1. «La sagesse prévaut sur la malignité (
Sg 7,30),» tant que la vertu de Dieu, la sagesse de Dieu, qui est le Christ, dompte Satan. «Elle atteint depuis une extrémité jusqu'à l'autre avec une force infinie, dans le ciel, en en précipitant le superbe, dans le monde, en prévalant sur le Malin, et dans l'enfer, en dépouillant l'avare. Et elle dispose tout avec une égale douceur (Sg 7,1),» dans le ciel où elle affermit les anges fidèles, sur la terre où elle rachète les hommes vendus au péché et dans l'enfer, où elle délivre les captifs. Mais si vous l'aimez mieux, on peut entendre ces paroles d'une autre manière encore. L'Esprit aux sept dons, procède contre sept degrés du péché, comme avec une armée rangée en bataille. Et d'abord, contre la négligence s'élève la crainte qui frappe l'âme, agite la conscience, la tire de son sommeil de mort, et la remplit de sollicitude, car «celui qui craint Dieu ne néglige rien (Si 7,19),» il tremble dans tout ce qu'il fait.

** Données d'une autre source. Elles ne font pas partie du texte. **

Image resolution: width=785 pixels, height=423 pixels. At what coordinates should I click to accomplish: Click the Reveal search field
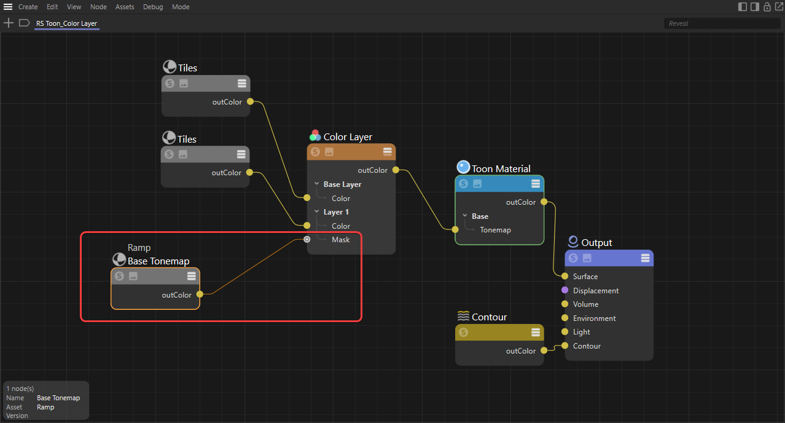(x=721, y=23)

2. D'ailleurs, pour que la lutte soit plus terrible, les mailles de la cuirasses se resserrent, comme on dit, car en même temps que le coeur de l'homme se néglige lui-même, il s'occupe avec curiosité des antres. Il y a trois choses, dit le Sage (Pr 27,15), qui font de la maison un désert, ce sort la fumée, la pluie et une femme acariâtre. Or, comment le négligent pourrait-il s'en garder? Celui qui se néglige, n'a pas soin de chasser la fumée, de corriger sa femme, et de réparer le toit de sa maison. Les péchés, que ni le goût de la miséricorde, ni les ruisseaux de larmes n'éteignent point , répandent de la fumée, une fumée très-épaisse et insupportable. La volonté tourne au mal et devient tous les jours pire, à force de négligence, et le courroux du céleste juge tombe goutte à goutte dans l'âme, par les fentes de la charité qui seule peut couvrir une multitude de péchés. Il faut donc que l'âme sorte de chez elle et porte ses regards curieux sur les choses du dehors, puisqu'elle néglige de considérer celles du dedans, ne tourne plus ses regards vers le passé, ne les arrête plus sur le présent et ne les fixe plus sur l'avenir. Évidemment, la piété est l'ennemie naturelle de la curiosité, et elle fait rentrer en elle-même l'âme que la curiosité en a fait sortir. Or, la piété, c'est le culte de Dieu , et c'est dans le coeur qu'on honore celui qu'on sait avoir établi son séjour dans le coeur. Quant à la curiosité, elle enfante l'expérience du mal , en sorte que l'âme qui se répand aisément au dehors, se heurte, tombe facilement dans les pièges qui lui sont tendus, et trouve sans peine des choses qui lui plaisent pour son malheur. On ne peut douter que l'esprit de science n'aille contre l'expérience du mal, car c'est lui qui nous apprend à choisir le bien et à repousser le mal, et nous instruit de ce qu'il est dangereux ou utile d'expérimenter.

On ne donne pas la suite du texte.